Mindy: I think that people THINK they open up to trusted ears, but I don't believe that they let the really dark stuff out very often. Even I have regretted it in the sense that on those days my mom is likely to stop by to see if the place is in shambles and whether there is food in the house. More than one blog entry has triggered an inquiry, and one resulted in an intervention. I think I wasn't so good with the funny that time. So, I think everyone has to be careful. We pick over the beans before they spill, you know? Some are separated out. Once you spill the rotten beans, they stick to you on the outside and it's hard to explain that sometimes you have to say ugly things out loud so that you don't have to feel them on the inside anymore. And that saying them sometimes makes them go away entirely, but unfortunately, they only go away for you. What was your name again? Heh.
The bottom line is that my kids will KNOW I was imperfect, but I'd like them to re-live the incredible highs with me too so they can see that I loved them enough to keep my shit together even when it was the least attractive option.
Meredith: Last question.
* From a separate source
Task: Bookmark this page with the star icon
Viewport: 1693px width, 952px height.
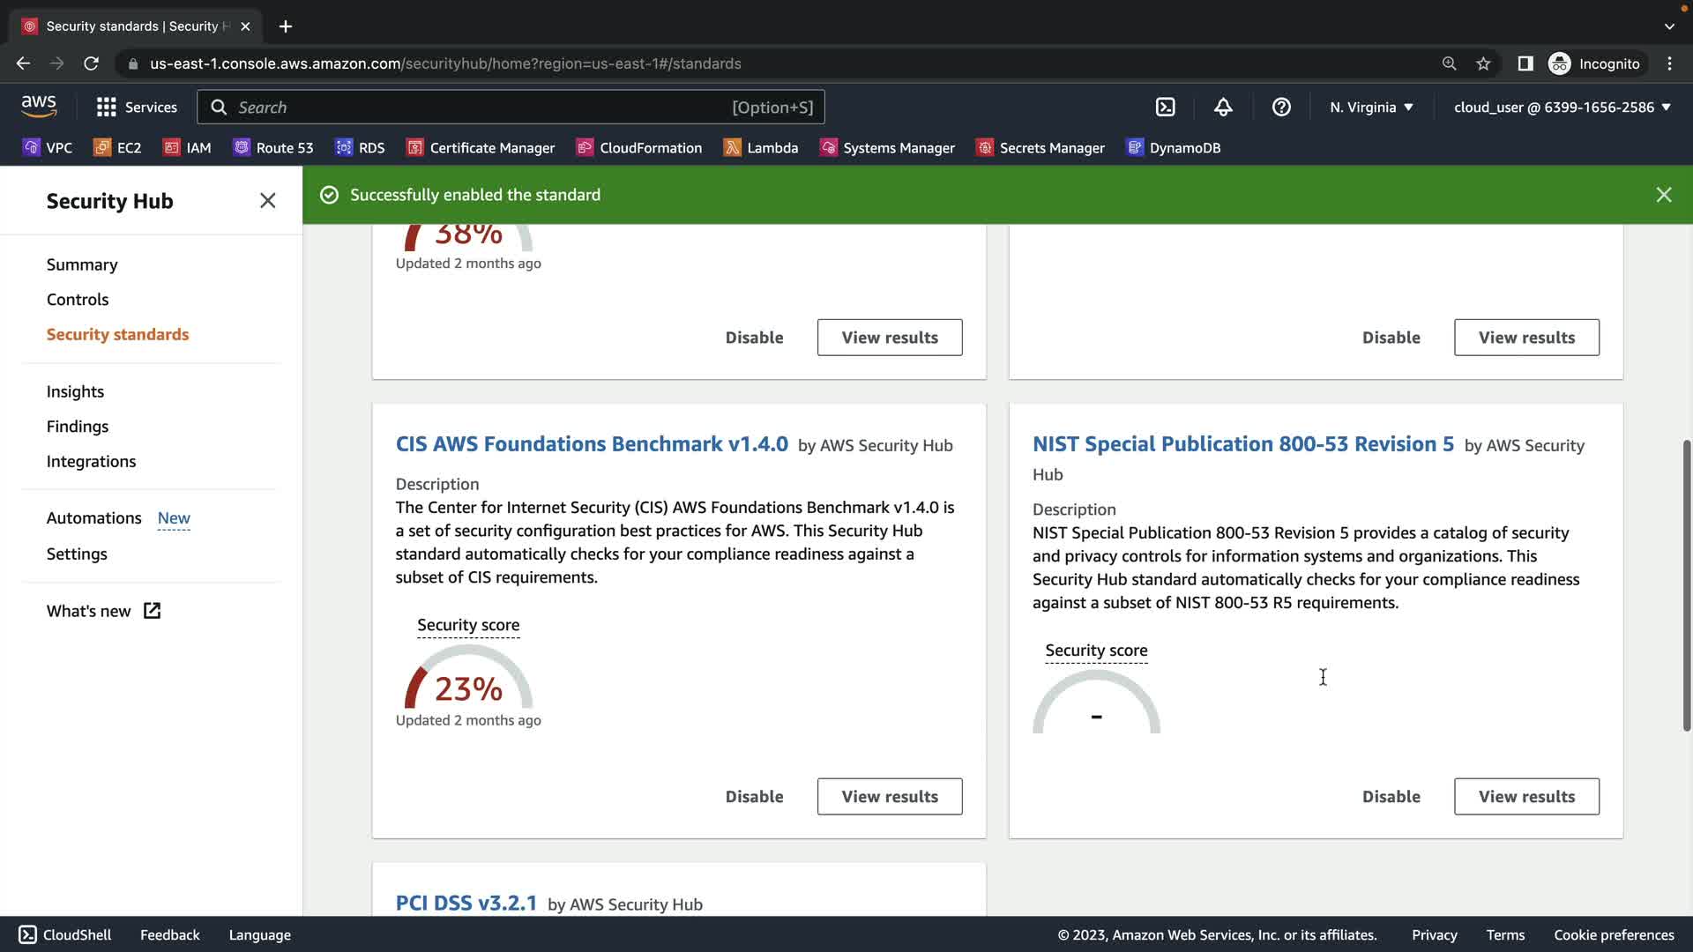Action: (1483, 63)
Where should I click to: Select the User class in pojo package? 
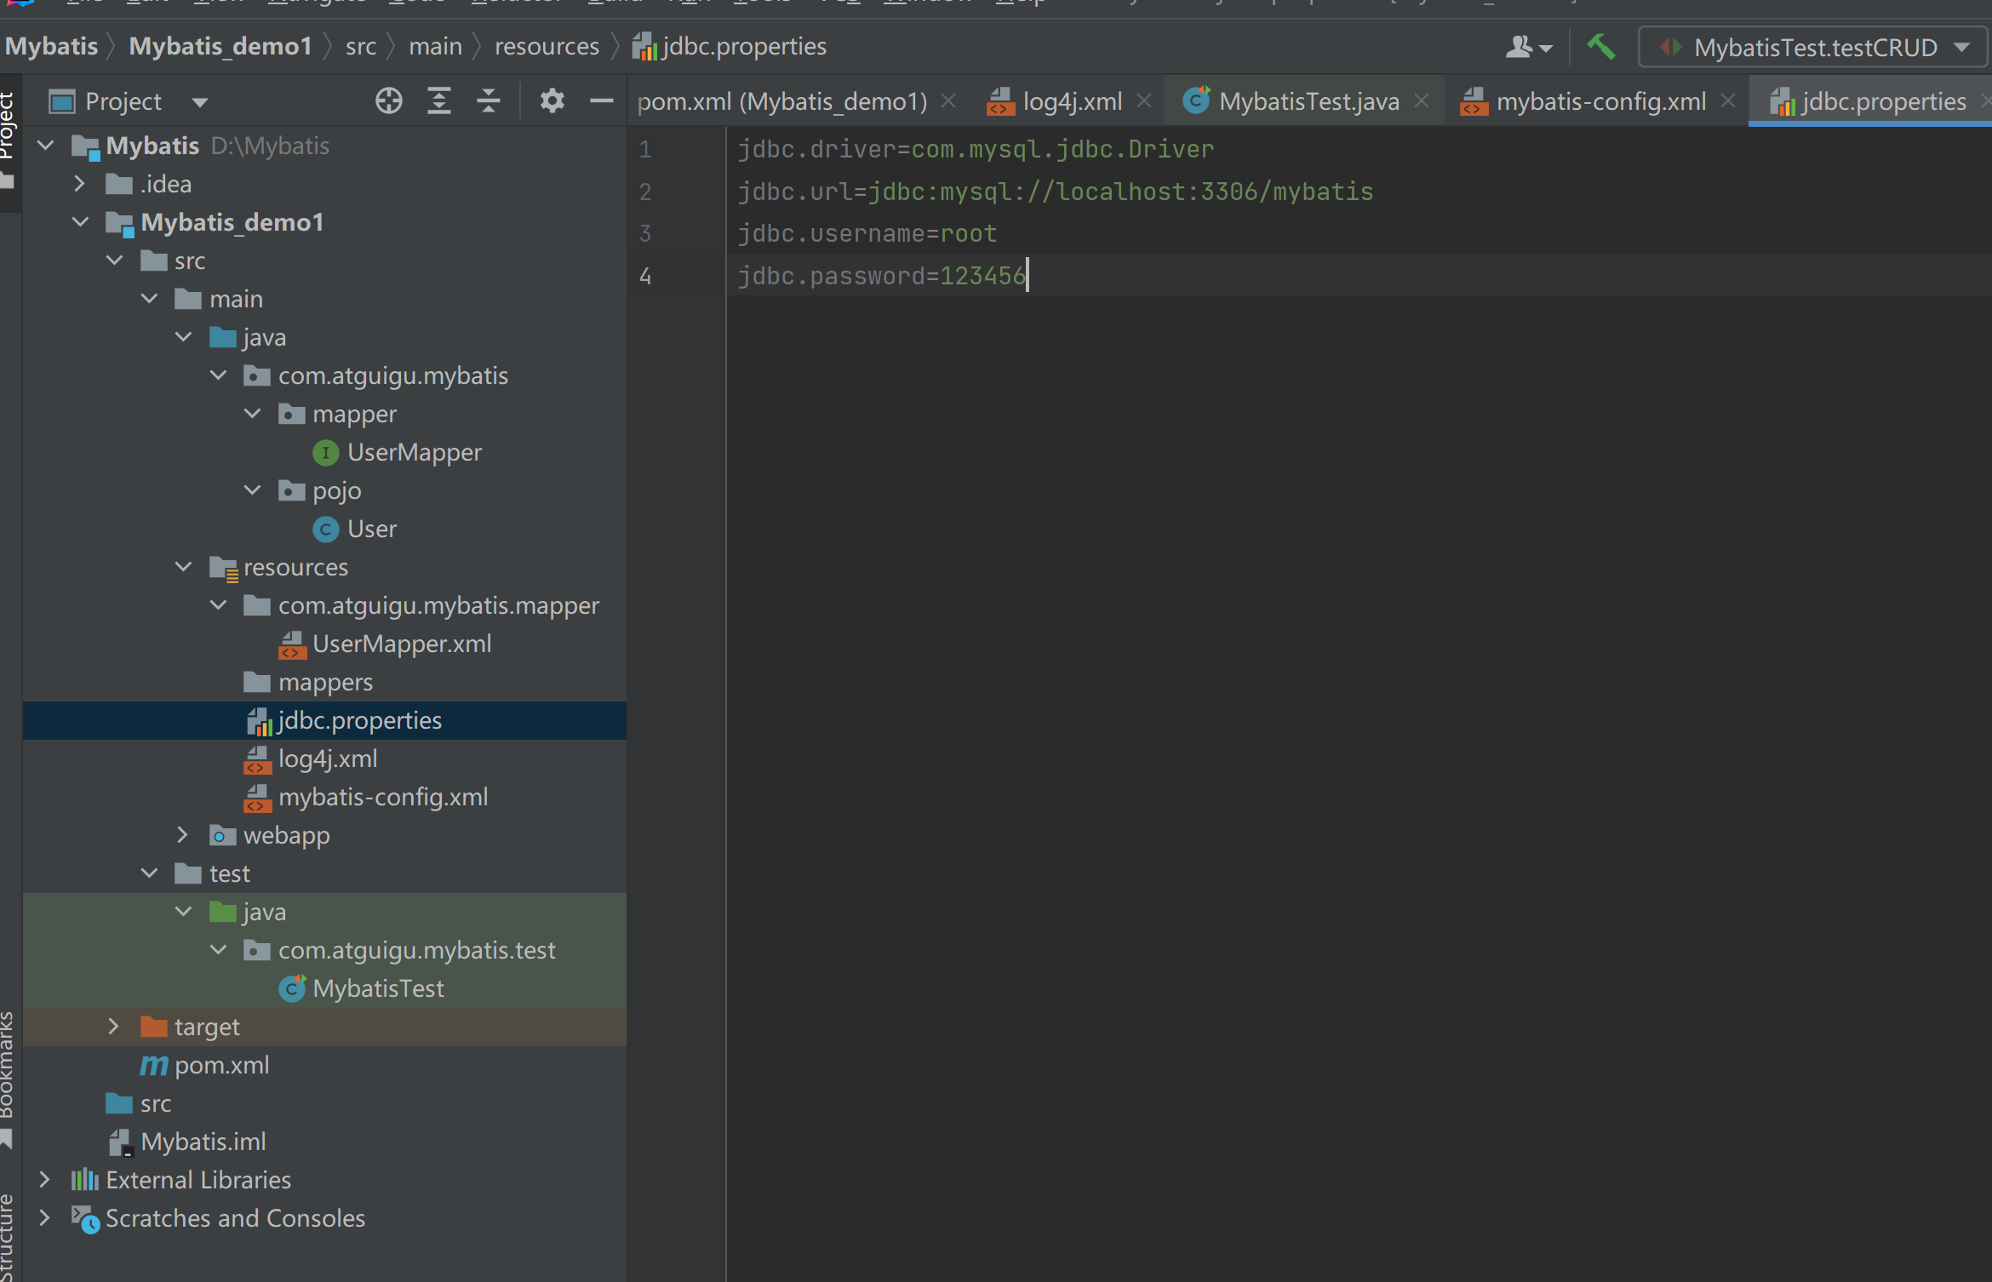pyautogui.click(x=371, y=529)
It's a silly one. If "Mommy Confidential" were made into a movie, who would play you?
Mindy: ME! Hah. Well, if I could get Scarlett Johansson to put on 40 pounds a la Renee Zellweger in "Bridget Jones," that would be a start. Oh, and she'd have to age quickly and make her boobs look all saggy. And go broke. Actually, now that I think about it, I haven't yet seen an actress with a great, "Oh, did laughing at that make you feel good? Because I was serious" face. She'd have to have that face. People tell me about it all the time, that watching me react while telling the story is half the fun.
Oh! That reminds me: Time for my meds!
Mindy Roberts is a divorced mother who lives in the Bay Area with her three children. Meredith O'Brien is a journalist who lives with her family in the Boston area.